— Бехтеев, — сказал, завидя меня, граф, — съезди к Михайле Ларионычу, пригасил бы он костры; туманит — недолго до рассвета… Пусть думают турки, что мы заснули… А в тумане, при огнях, команды не проглядели б сигналов.
Я вскочил на редкогривого донского мерина, на котором ездил в те дни, пробрался между пехотой и пушками и направился к передовой цепи шестой колонны. Сторожкий, сильно тряский конь, забирая рыси и натягивая поводья, въехал на лесистый бугор, проскакал вдоль казачьей цепи и бережно, между залегших секретов, стал спускаться в овраг, за которым виднелись огни отряда Кутузова.

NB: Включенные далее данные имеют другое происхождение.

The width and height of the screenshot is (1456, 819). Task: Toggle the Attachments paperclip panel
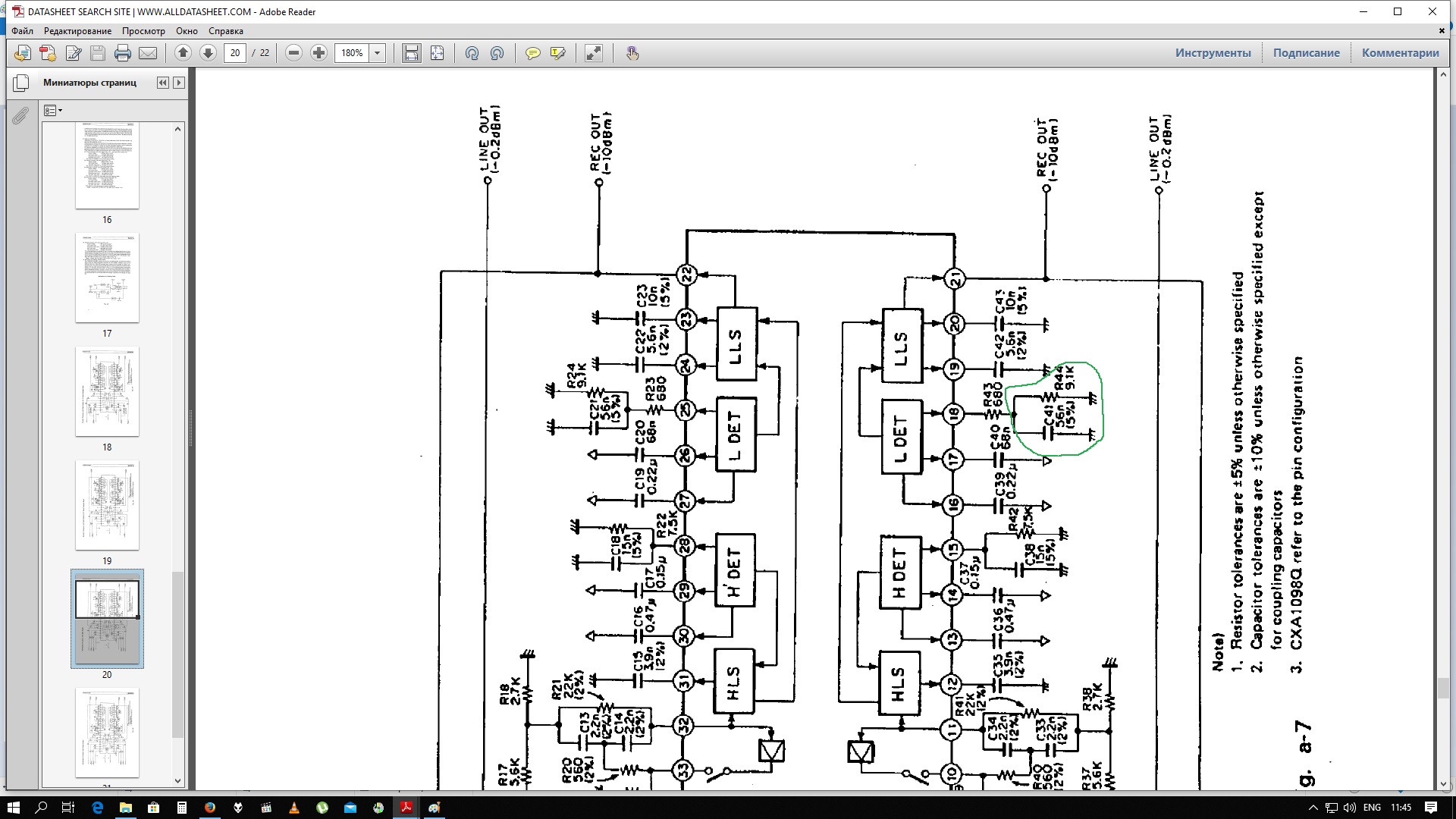coord(20,115)
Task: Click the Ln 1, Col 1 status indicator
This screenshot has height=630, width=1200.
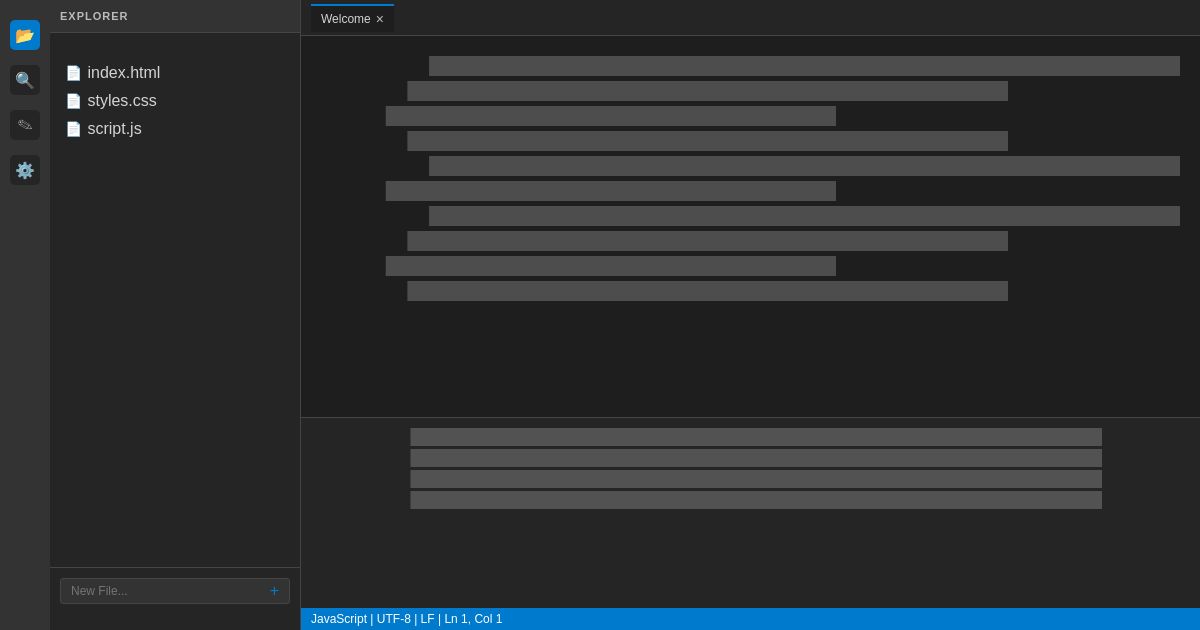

«О, люди! — рассуждал я, пробираясь каменистым, темным дном оврага. — Он, могучий, наверху почестей и силы, он, светлейший, для которого, по его же словам, один токмо закон и одна в жизни цель — слава и честь обожаемой монархини, — мог так потеряться и упасть духом! Знает Зубовых, знает все их ничтожество, зло и зависть к себе и уступает, заискивает в них. Одним дуновением, словом — пожелай только, явись хотя на миг обратно в столицу — и он развеял бы весь их жалкий, бездарный комплот, — а он покоряется, льстит и насланному брату кровного, смертельного врага оказывает почтение и решпект, видимо, отряжает его к столь священному, важному делу. И этот мальчишка, питерский шалберник и шаркун, его же столь подло критиканит. Ну, светлейший… еще понятно — дипломат; но Суворов… Он как согласился? Или и этот стойкий, крепкий столп погнулся перед дуновением не любимого им питерского ветра?»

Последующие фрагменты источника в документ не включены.